• [DATA PROVIDED]:
::::::

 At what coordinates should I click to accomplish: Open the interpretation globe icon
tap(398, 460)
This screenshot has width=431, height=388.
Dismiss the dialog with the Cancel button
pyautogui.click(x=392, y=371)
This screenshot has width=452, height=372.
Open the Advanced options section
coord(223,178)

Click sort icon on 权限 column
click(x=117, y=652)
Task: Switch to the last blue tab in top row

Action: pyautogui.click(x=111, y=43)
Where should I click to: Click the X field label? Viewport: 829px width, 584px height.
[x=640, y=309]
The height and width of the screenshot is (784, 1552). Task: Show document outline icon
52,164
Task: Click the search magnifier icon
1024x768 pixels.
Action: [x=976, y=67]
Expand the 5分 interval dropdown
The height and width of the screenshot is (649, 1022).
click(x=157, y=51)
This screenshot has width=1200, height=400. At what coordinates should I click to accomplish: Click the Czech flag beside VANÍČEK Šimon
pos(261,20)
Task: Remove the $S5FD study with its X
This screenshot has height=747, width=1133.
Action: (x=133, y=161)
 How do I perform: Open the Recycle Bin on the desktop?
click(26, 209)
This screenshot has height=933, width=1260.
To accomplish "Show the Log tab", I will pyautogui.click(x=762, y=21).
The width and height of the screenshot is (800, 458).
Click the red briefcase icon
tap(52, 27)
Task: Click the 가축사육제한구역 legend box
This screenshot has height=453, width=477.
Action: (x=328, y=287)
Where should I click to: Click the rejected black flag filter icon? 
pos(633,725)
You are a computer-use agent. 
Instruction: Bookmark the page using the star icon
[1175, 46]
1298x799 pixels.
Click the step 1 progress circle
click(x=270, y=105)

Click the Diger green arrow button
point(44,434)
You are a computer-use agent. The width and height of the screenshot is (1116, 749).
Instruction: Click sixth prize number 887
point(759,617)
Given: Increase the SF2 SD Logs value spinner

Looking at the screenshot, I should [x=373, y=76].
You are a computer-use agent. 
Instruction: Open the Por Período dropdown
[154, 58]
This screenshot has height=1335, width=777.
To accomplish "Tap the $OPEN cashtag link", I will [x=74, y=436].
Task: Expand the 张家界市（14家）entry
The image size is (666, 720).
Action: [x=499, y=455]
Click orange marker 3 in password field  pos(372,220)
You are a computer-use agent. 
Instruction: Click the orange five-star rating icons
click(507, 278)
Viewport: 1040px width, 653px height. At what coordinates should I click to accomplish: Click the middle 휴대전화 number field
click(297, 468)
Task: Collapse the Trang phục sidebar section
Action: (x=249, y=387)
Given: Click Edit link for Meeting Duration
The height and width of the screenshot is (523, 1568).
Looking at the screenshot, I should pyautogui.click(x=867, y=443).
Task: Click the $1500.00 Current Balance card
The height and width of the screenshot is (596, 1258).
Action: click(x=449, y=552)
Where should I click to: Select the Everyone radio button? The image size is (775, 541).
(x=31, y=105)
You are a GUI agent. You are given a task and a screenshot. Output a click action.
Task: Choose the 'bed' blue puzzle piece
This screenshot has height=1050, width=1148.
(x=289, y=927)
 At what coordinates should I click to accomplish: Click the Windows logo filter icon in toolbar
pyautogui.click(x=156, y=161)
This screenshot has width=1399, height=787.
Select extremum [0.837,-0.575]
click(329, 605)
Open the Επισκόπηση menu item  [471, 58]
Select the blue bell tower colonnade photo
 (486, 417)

::::::

• [EXERCISE INSTRUCTIONS]: Across the records above, tally the lines that contain "will" and return the number alone.

• [EXERCISE ANSWER]: 2